Bleibt mit Blick auf die Stellungnahme der Generalprokuratur anzumerken, dass das Urteil auch im Zusammenhang mit der festgestellten (von der Rüge nicht thematisierten) Intention des Beschwerdeführers, sich (auf die inkriminierte Weise) über längere Zeit hindurch ein fortlaufendes Einkommen zu verschaffen (US 3), ausreichenden Sachverhaltsbezug aufweist (vgl RIS-Justiz RS0119090), wird doch auf mehrere einschlägige Verurteilungen in der Schweiz, seinen „spätestens nach seiner Haftentlassung“ gefassten Entschluss, „nunmehr in Österreich wiederholt schwere Diebstähle durch Einbruch in Wohnstätten zu begehen“, die Absicht, sich dadurch „Einkommen zur Deckung seines Lebensunterhalts“ zu verschaffen, seine ansonsten „triste Einkommenssituation“ und den „nicht unerheblichen Aufwand“ der Anreise nach Österreich zur (tatsächlich) wiederholten Begehung derartiger Taten verwiesen (US 2, 3 und 5).

Dem Vorbringen der Sanktionsrüge (Z 11 dritter Fall) zuwider ist eine vom Erstgericht gewollte Korrektur der Strafaussprüche der im Verhältnis des § 31 StGB stehenden Urteile (vgl Ratz , WK-StPO § 281 Rz 724) nicht erkennbar.
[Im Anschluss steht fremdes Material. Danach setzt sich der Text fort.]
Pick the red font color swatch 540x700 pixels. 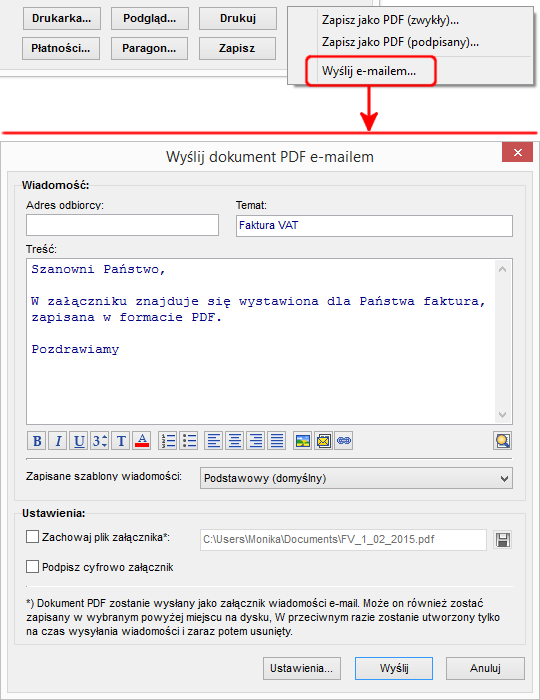tap(141, 441)
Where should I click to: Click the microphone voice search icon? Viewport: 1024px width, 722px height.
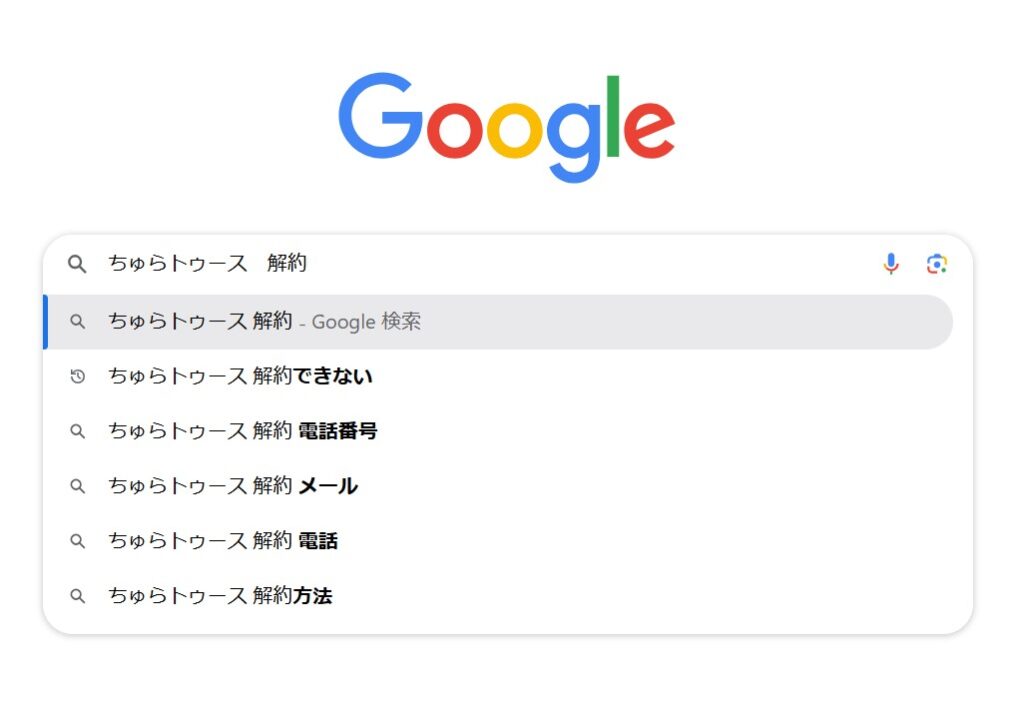pos(891,264)
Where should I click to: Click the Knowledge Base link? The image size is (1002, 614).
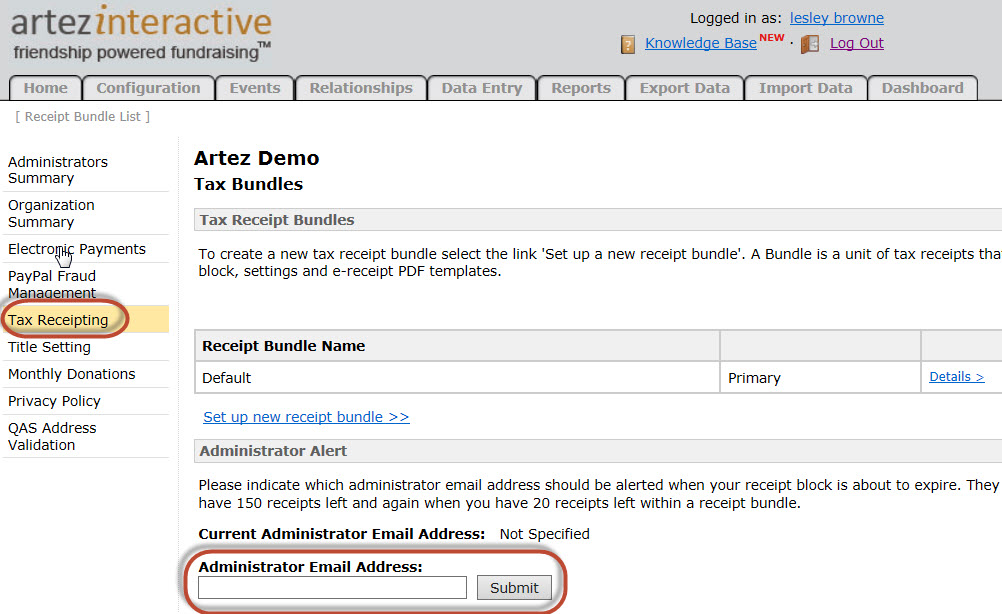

Weshalb die Tatrichter sich näher „mit den anderen Einbruchsdiebstählen“ auseinandersetzen oder ausdrücklich hätten darlegen müssen, welche Strafe sie bei gemeinsamer Aburteilung sämtlicher Taten verhängt hätten, wird nicht erklärt.

Die (inhaltlich) geäußerte Kritik, die Annahme der Voraussetzungen des § 39 StGB sei zu Unrecht erfolgt (Z 11 erster Fall), übergeht die Feststellungen zu vier in der Schweiz erlittenen Verurteilungen wegen auf gleicher schädlicher Neigung beruhender Taten (US 2 f).
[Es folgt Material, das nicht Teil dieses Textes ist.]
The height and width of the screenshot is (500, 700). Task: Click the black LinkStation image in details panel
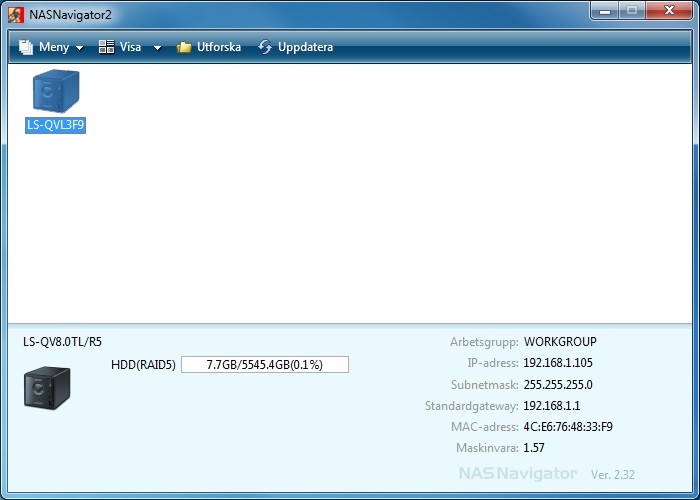coord(47,387)
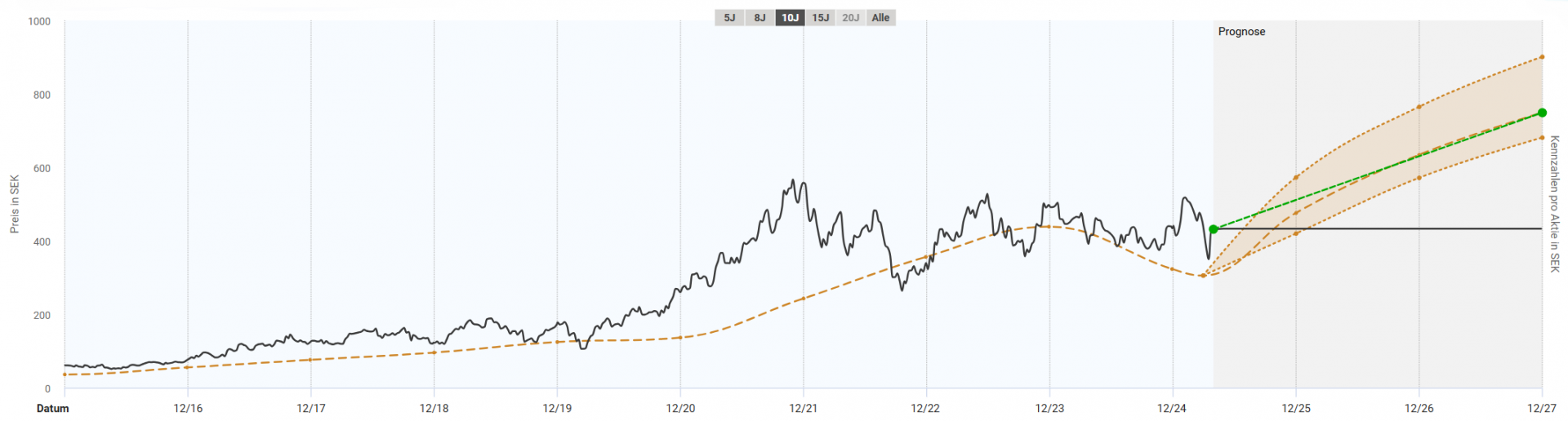
Task: Show all data with Alle button
Action: (880, 18)
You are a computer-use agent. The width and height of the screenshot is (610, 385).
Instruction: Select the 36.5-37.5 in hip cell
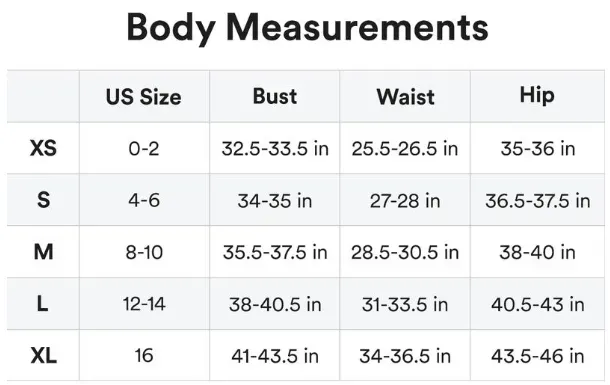538,201
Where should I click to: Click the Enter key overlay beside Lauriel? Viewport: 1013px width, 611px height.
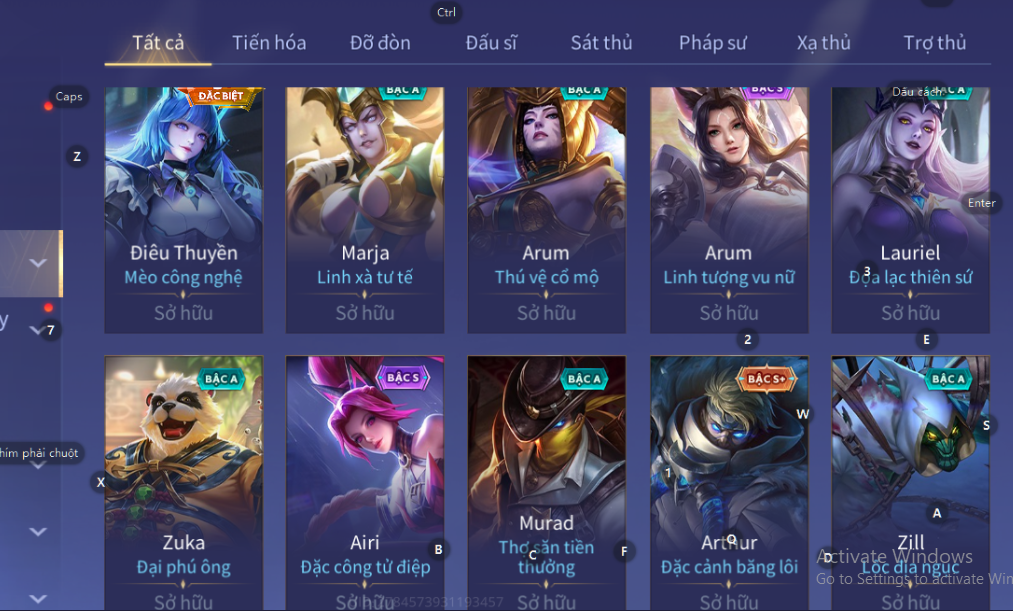[981, 203]
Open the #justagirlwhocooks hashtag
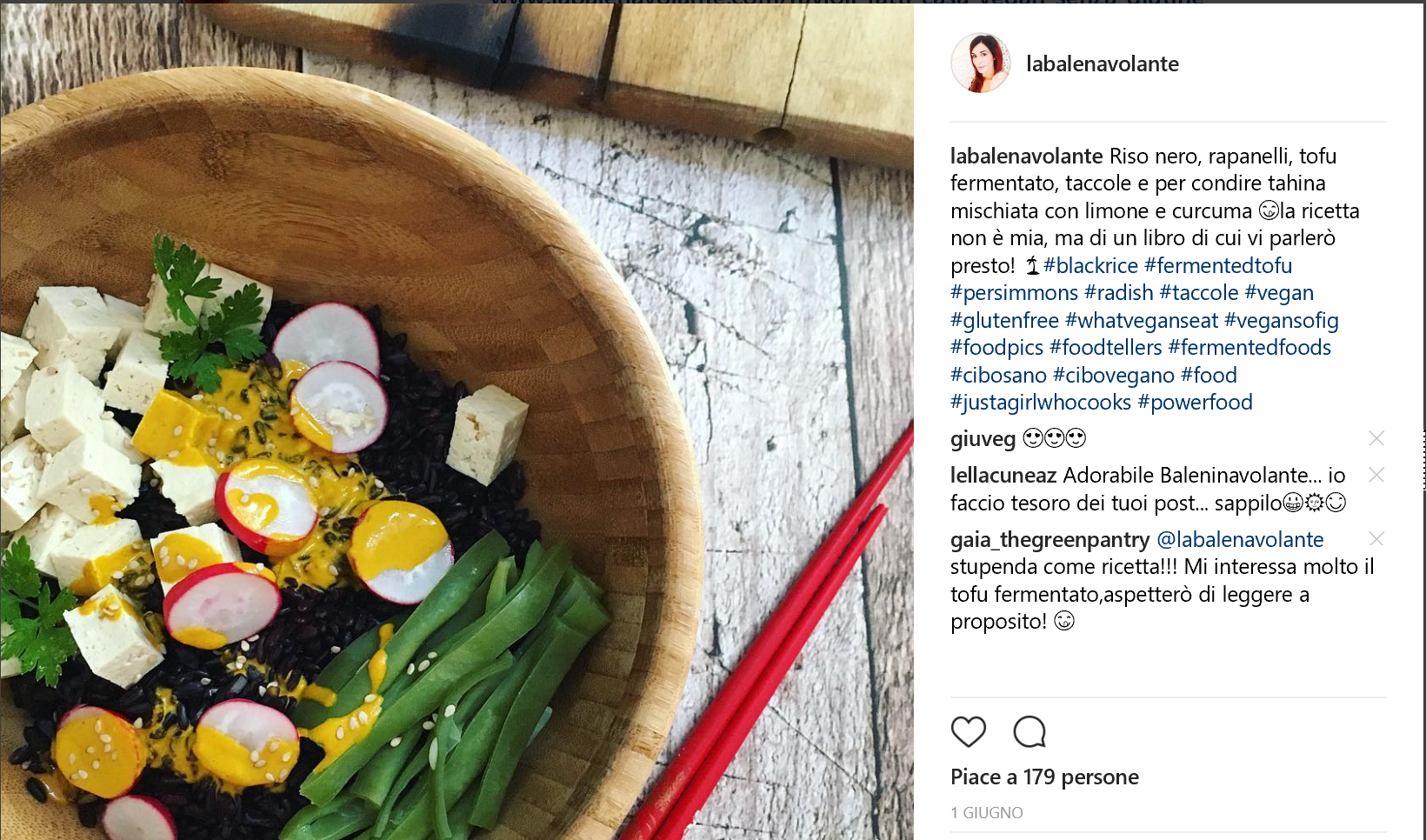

Die Behauptung, dass das Erstgericht „durch unvertretbare und völlig verfehlte Anwendung des § 39 StGB“ (vgl hingegen die innerhalb des durch §§ 31 und 130 Abs 3 StGB gesteckten Rahmens ausgemessene Strafe) „eine Ermessensentscheidung, die lediglich im Berufungsverfahren überprüft werden kann, erst gar nicht traf“, ist ebenso unverständlich wie das Vorbringen, die Tatrichter hätten „angesichts der fehlenden inhaltlichen Bezugnahme auf die anderen Urteile in der rechtlichen Beurteilung“ (der Sache nach) keine Zusatzstrafe verhängt (vgl aber US 1 f und 7).
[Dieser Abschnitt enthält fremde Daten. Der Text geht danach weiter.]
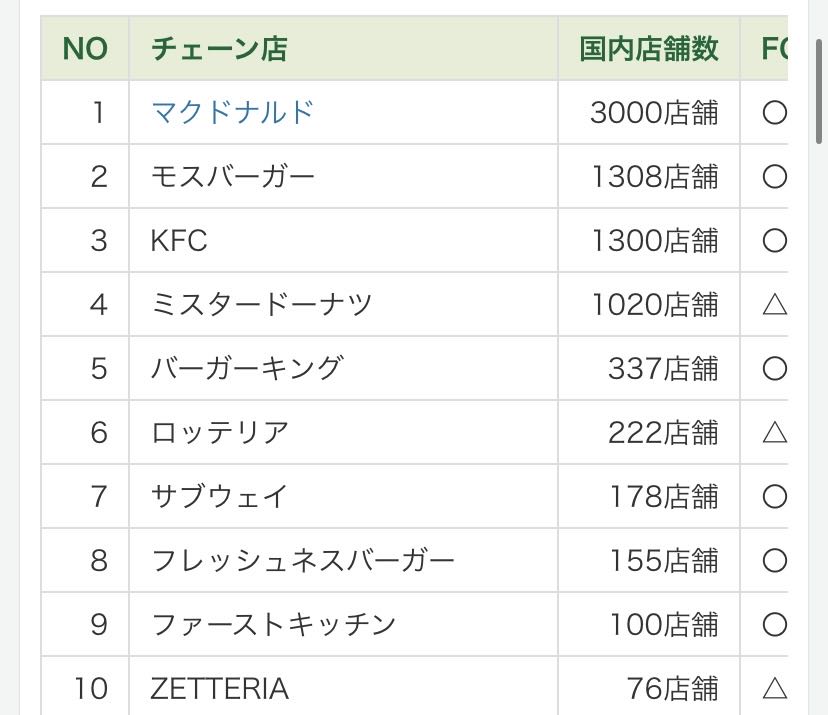
Task: Select the KFC chain name cell
Action: 179,241
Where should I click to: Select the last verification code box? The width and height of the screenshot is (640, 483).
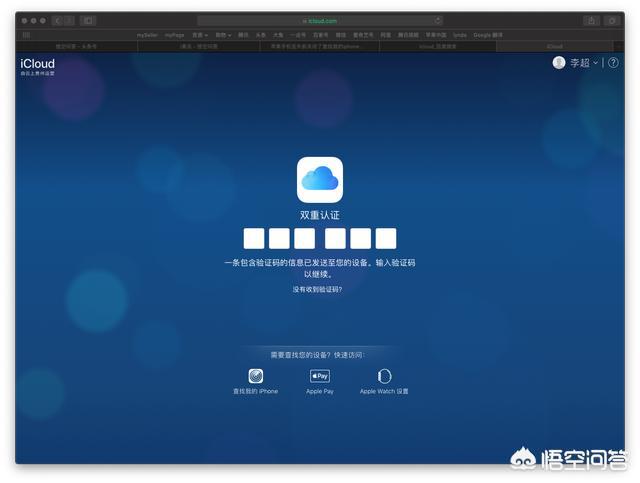[386, 238]
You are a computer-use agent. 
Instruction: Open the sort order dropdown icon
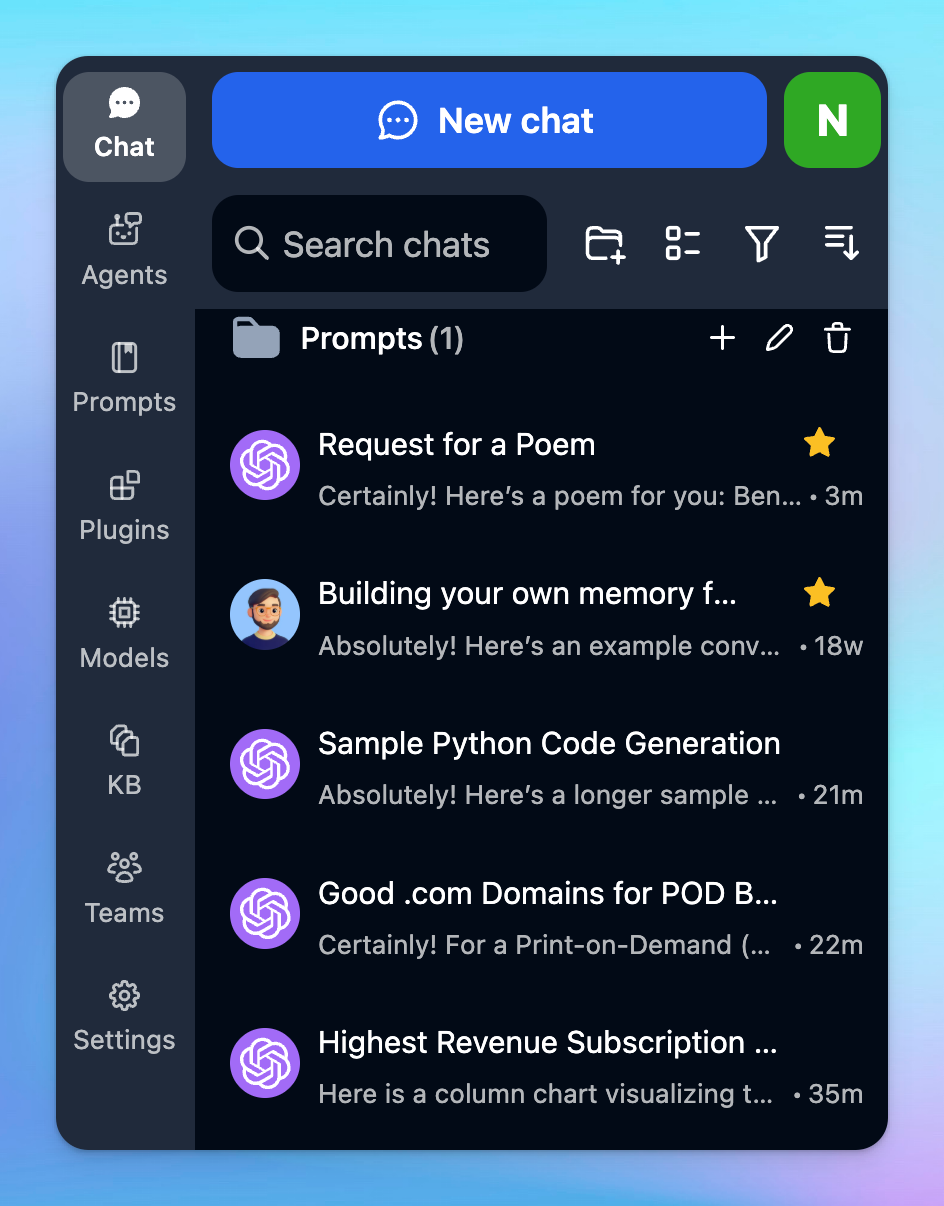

Weshalb die Tatrichter auf Basis des Urteilssachverhalts (US 3) zu Unrecht von vollendeter statt von versuchter Tat ausgegangen seien (Z 11 zweiter Fall), wird nicht erklärt.

Schließlich wertete das Erstgericht nicht „die leugnende Verantwortung“ des Beschwerdeführers erschwerend (vgl RIS-Justiz RS0090897). Vielmehr führte es im Rahmen der Strafbemessungserwägungen – zutreffend (vgl Ebner in WK² StGB § 34 Rz 38; RIS-Justiz RS0091512) – aus, dass den bloß zur objektiven Tatseite (auch dort nur teilweise) geständigen Angaben des Beschwerdeführers (vgl US 4) unter dem Aspekt eines wesentlichen Beitrag zur Wahrheitsfindung (§ 34 Abs 1 Z 17 zweiter Fall StGB) kein besonderes Gewicht zukommt, weil er „sein Fehlverhalten“ bloß unter dem Druck eindeutig belastender Ermittlungsergebnisse (DNA‑Treffer) zugestanden habe (US 6).

Die Nichtigkeitsbeschwerde war daher bei der nichtöffentlichen Beratung sofort zurückzuweisen (§ 285d Abs 1 StPO).

Daraus folgt die Zuständigkeit des Oberlandesgerichts zur Entscheidung über die Berufung (§ 285i StPO).

Der Kostenausspruch beruht auf § 390a Abs 1 StPO.